Les nouveaux Iphones sont munis d’un lidar (un scanner 3D). En scannant un bâtiment avec le lidar, on obtient un nuage de points. Il s’agit ensuite de reconstruire les objets 3D à partir de ces nuages de points car ceux-ci ne sont pas structurés ; il n’existe en effet pas de relations entre les points. Les surfaces doivent être fermées pour pouvoir ensuite obtenir un modèle 3D et c’est à ce moment-là qu’intervient l’intelligence artificielle. Elle va permettre de retraduire les objets 3D sous le format IFC conforme. On saura donc que telle forme 3D correspond à tel élément du bâtiment (exemple : fenêtre, dalle, chaise). S’ajoute à cela le modèle topologique du CNRS qui ajoute de la connaissance par rapport à la relation entre objets. Cela permet d’affiner encore plus le process de reconnaissance des objets 3D. L’entreprise Oslandia, elle, est spécialiste de la gestion de nuage de points. Elle travaille avec le SIG (système d’information géographique) et tous les autres outils nécessaires au traitement, à la gestion et à la reconstruction géométrique du nuage de points. Tout cela va venir enrichir la maquette 3D, le but étant que celle-ci puisse être exploitée par tous les métiers du bâtiment.

Limiter les futures pertes d’énergie

Ce projet BOOSTER 2021 fait partie du plan BIM 2022 pour accompagner la transition numérique des entreprises. Le but est de numériser les plans en papier qui trainent à droite à gauche pour avoir un même écosystème de données pérennes pour tout le monde. Cela prend beaucoup de temps et sous-entend un budget conséquent pour « bimer » un vieux bâtiment. Il faut faire appel à des modeleurs, souvent en sous-traitance à l’étranger. Le métier de modeleur consiste à exécuter des modèles d’après un objet ou un dessin de cet objet. Les outils et méthodes de relevés sur site utilisés sont également chers et contraignants. « Grâce à notre projet R&D innovant comprenant l’utilisation du nouvel Iphone, cette étape sera totalement automatisée ! Nous allons donc faire gagner du temps aux grosses structures tout en permettant aux petites structures de moins dépenser pour « bimer » leurs bâtiments. Les maquettes seront exploitables dans une visionneuse 3D BIM pour un coût divisé par 4 » explique François Thierry, directeur R&D chez BIMData qui a mené le projet.

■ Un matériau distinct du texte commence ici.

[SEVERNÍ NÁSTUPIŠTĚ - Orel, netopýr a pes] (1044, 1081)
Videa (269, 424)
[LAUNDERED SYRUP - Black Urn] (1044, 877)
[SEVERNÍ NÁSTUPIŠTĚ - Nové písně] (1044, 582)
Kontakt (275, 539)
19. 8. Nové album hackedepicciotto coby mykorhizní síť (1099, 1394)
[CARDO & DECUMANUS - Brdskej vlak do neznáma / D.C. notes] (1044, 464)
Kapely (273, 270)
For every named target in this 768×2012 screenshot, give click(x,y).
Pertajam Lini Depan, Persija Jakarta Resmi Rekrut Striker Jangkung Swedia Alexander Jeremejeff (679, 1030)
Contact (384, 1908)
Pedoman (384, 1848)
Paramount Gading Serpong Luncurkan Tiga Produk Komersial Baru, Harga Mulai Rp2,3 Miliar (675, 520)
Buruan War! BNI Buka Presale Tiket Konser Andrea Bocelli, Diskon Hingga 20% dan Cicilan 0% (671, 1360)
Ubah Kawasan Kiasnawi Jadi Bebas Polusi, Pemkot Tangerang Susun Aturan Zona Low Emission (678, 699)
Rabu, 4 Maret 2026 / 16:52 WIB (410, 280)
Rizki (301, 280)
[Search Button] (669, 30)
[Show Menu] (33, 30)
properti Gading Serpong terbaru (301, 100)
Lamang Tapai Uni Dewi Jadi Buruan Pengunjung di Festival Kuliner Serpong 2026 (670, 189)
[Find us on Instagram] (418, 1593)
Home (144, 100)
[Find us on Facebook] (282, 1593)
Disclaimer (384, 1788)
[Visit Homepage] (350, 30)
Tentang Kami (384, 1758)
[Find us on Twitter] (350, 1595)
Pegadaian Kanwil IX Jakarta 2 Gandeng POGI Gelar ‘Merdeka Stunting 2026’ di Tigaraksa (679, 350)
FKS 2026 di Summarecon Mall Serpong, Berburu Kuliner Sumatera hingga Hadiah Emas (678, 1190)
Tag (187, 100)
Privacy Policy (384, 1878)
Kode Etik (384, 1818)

Pour une commercialisation d’ici 2 ans

Le Plan BIM 2022 incite actuellement tous les bâtiments publics de plus de 100 000 mètres carrés à être « bimés ». C’est la première étape vers une démocratisation du BIM pour tous les types de bâtiments publics et privés dans les prochaines années. Les clients potentiels de ce projet « Scan to BIM » sont donc très nombreux. François Thierry nous révèle que les trois partenaires ont d’ores et déjà été dirigés vers les directions des lycées mais également le cluster Indura ou des bâtiments anciens qui veulent être « bimés ». Dans tous les cas, la commercialisation du « Scan to bim » devrait avoir lieu d’ici 2 ans.